Melalui fotoku bersama Pak Ridha yang ku-upload di facebook beberapa waktu yang lalu, banyak orang tersentak. Banyak yang tidak mengetahui kalau Pak Ridha sakit keras, dan langsung berinisiatif untuk menjenguk beliau. Sahabat-sahabat beliau sewaktu kuliah di ITS, sahabat-sahabat dari HMI cabang Surabaya, dan juga sahabat-sahabat semasa kuliah di Tokodai. Tak hanya yang berdomisili di Surabaya dan sekitarnya, namun juga datang dari Bandung, Bali bahkan Aceh. Special thanks to Pak Waris, Mbak Emmy Mariana, Mbak Ella Rachma, Pak Dani, Pak Son Kuswadi, Pak Doddy, Pak Harry, Pak Joko, Mbak Rivana Harijani, Dani Prasetyawan, Annisa Hanako, Cak Qomar, Cak Fuad, Cak Ali Mas’udin, Cak Hariadi, Cak Machsus Fawzi, Mbak Dian Eka Ratnawati, Mas Dwi Soebagyo, Mbak Endri Kurniawati, Mbak Qurratu Aini, Farhana, Safira. Juga Pak Khairul Munadi dan Bang Husni Usman yang khusus datang dari Banda Aceh.
Begitupun sahabat-sahabatku. Ada Tanti Kristianti Retno Purwanti, Wenny Adrienne Mary Hattam, Rosari Nur Prajantii dan Agus Ratna. Makasih yaa atas kunjungannya.
Begitu banyak cinta untuk Pak Ridha. Di akhir hidupnya, beliau dikelilingi oleh sahabat-sahabat tercinta. Beliau selalu menangis terharu jika dikunjungi sahabat-sahabatnya. Jika beliau sedang tidur, ketika bangun aku memberi tahu siapa-siapa saja yang datang. Begitu juga kalau mereka membawa sesuatu. Misalnya,“Ini ada kue dan roti dari Mas Machsus Fawzi,” kataku. Pak Ridha langsung nangis. “Hebat ya dia.” Begitu pun kalau ada yang memberi tanda kasih.”Ini ada sumbangan sekian dari teman-teman HMI cabang Surabaya,” laporku. Mata beliau langsung berkaca-kaca.
Ketika rombongan Pak Waris datang, saat mereka masih di halaman, Pak Ridha sudah menangis. “Ayah terharu,” kata Pak Ridha Aceh. “Ayah” adalah panggilanku dan anak-anak untuk beliau. Pak Ridha juga memeluk Pak Khairul Munadi, untuk mengekspresikan rasa terimakasih beliau yang mendalam atas kedatangan Pak Munadi.

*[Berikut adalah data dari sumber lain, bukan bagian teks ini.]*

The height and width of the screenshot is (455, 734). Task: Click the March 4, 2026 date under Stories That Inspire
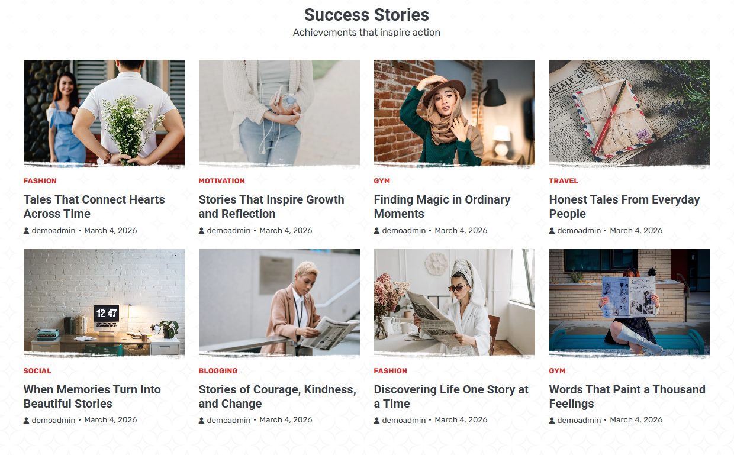[x=286, y=231]
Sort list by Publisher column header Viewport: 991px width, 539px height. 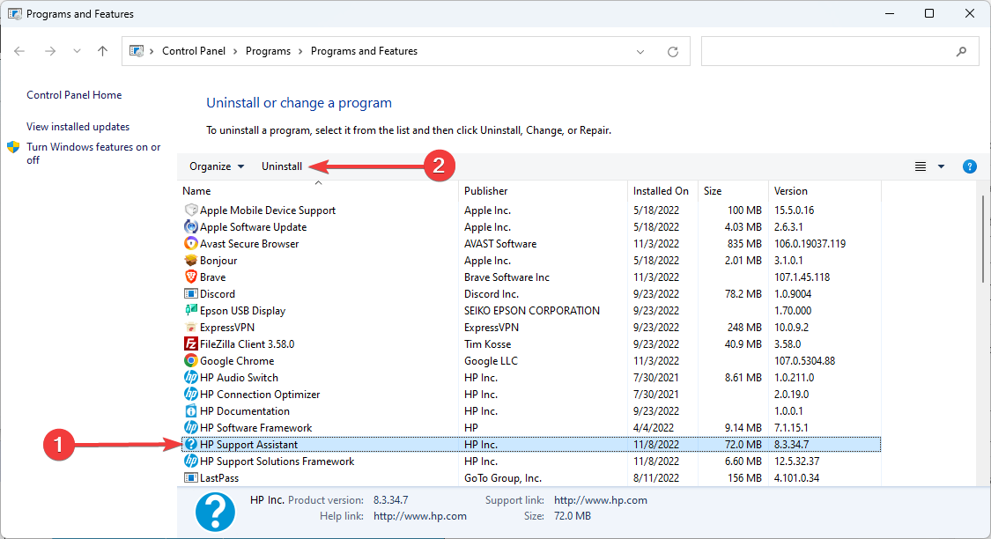tap(486, 191)
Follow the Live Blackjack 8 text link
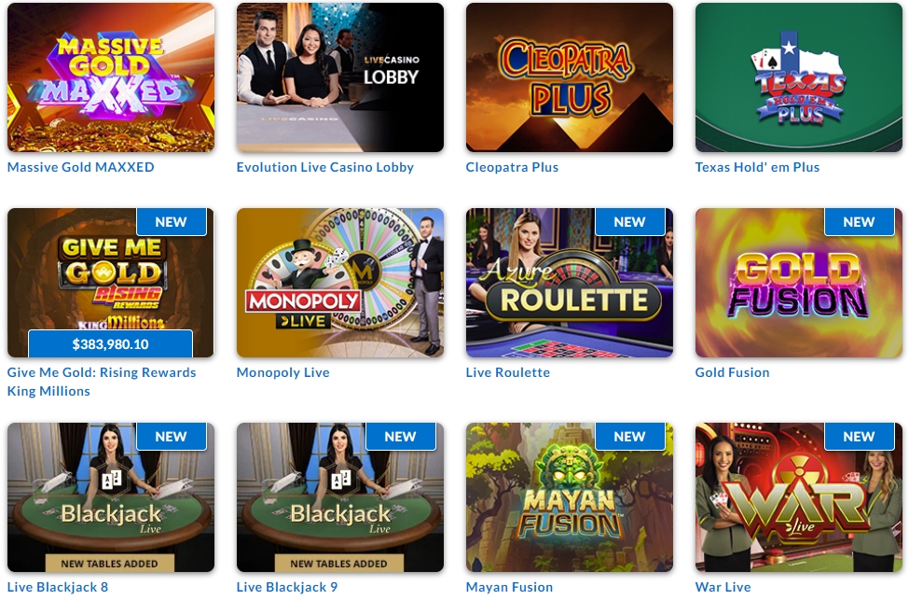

Di setiap akhir kunjungan, beliau selalu mengucapkan “Terimakasih” untuk mengapresiasikan kedatangan sahabat-sahabatnya. Akhlak beliau yang santun dan mulia, terimbas juga ketika beliau sakit. Jika aku menyuapi Pak Ridha, beliau selalu berusaha membagikan apa yang dimakannya, walaupun itu cuma sepotong kerupuk, dibagi dua agar aku juga bisa mencicipinya bersama-sama. Subhanallah.
Kita memang tak pernah tahu akan seperti apa perjalanan hidup ke depannya. Kita pernah punya banyak rencana dan angan-angan, namun seiring waktu yang berjalan, ternyata semua memang tidak seperti yang kita harapkan. Allah memang selalu punya cara tersendiri untuk semua kisah yang dituliskan-Nya. Namun buat Pak Ridha, Allah telah memilihkan jalan terindah. Beliau kembali ke haribaan-Nya di tengah kehangatan dan cinta kasih orang-orang yang mencintainya, dan juga dicintainya. Tak ada kata yang dapat kuucapkan selain rasa terimakasih yang mendalam.
Jazakumulloohu khairan katsiiraa buat semuanya yang mencintai Pak Ridha.